◆ **SUPPLIED MATERIAL**:
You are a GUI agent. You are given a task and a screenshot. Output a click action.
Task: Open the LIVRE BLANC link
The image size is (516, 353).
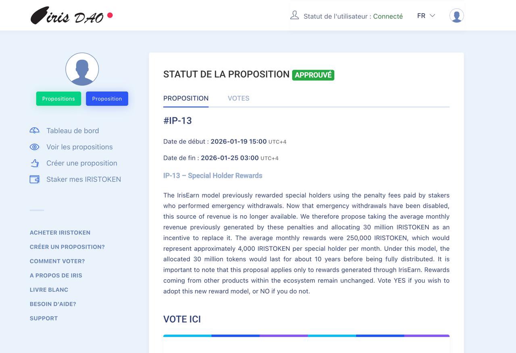49,290
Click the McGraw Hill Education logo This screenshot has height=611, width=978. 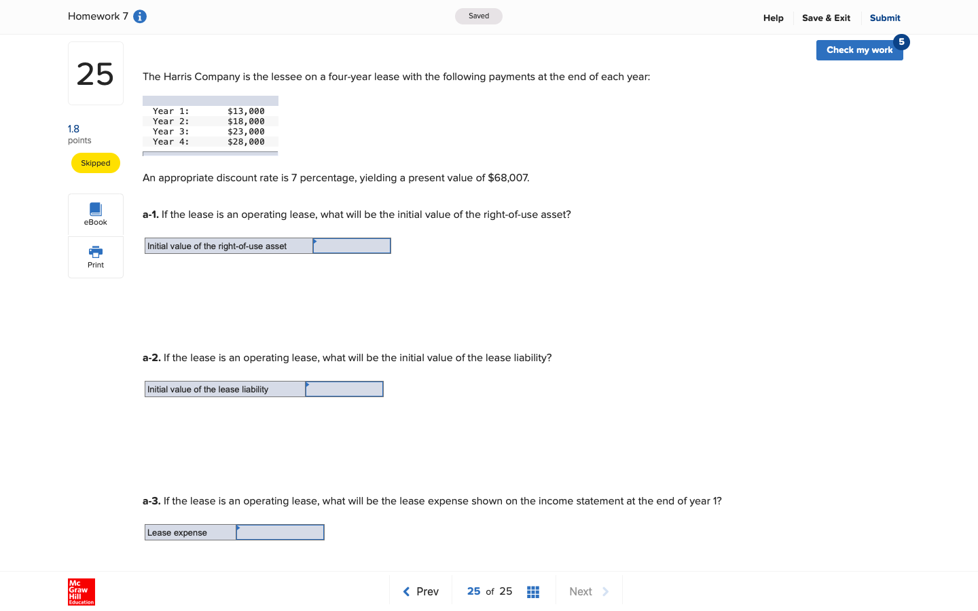pos(81,592)
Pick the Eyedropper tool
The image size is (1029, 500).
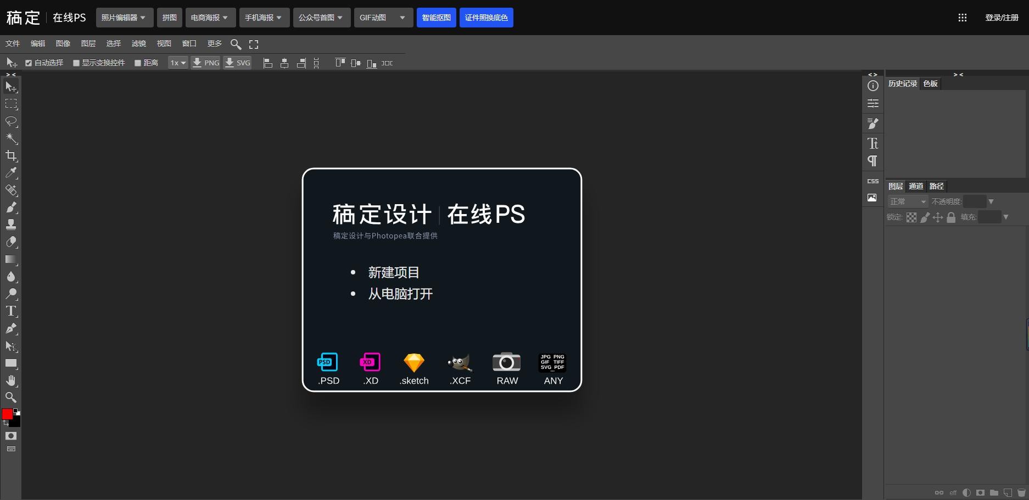click(x=11, y=173)
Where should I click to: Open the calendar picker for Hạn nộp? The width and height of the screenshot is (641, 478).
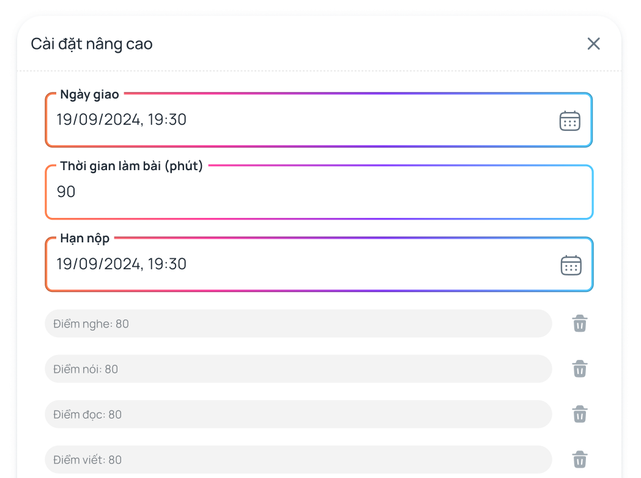571,265
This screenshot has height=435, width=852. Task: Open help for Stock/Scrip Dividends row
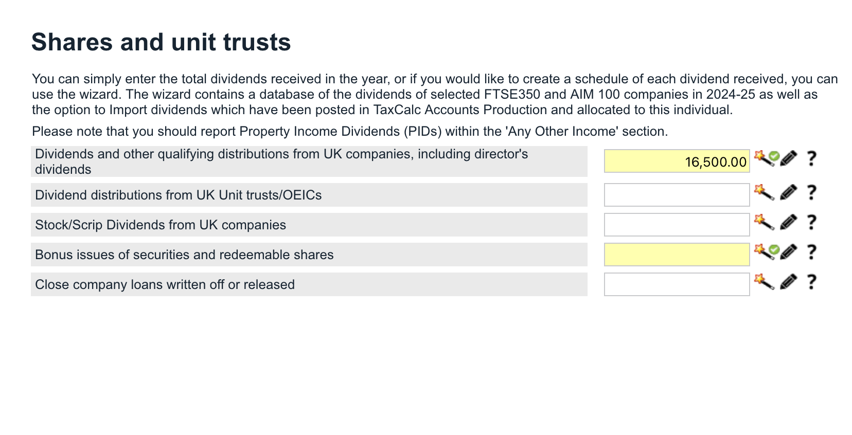click(x=811, y=222)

◆ **TASK REQUIREMENTS**:
Turn the lines of the records from the one containing "Pick the Eyedropper tool" through the end of the records into a JSON list of strings, one string per line, with blank lines left out. Leave the pictures out of the answer.

◆ **EXPECTED OUTPUT**:
[
  "Pick the Eyedropper tool",
  "The image size is (1029, 500).",
  "click(x=11, y=173)",
  "Where should I click to: Open the calendar picker for Hạn nộp? The width and height of the screenshot is (641, 478).",
  "571,265",
  "This screenshot has height=435, width=852. Task: Open help for Stock/Scrip Dividends row",
  "click(x=811, y=222)"
]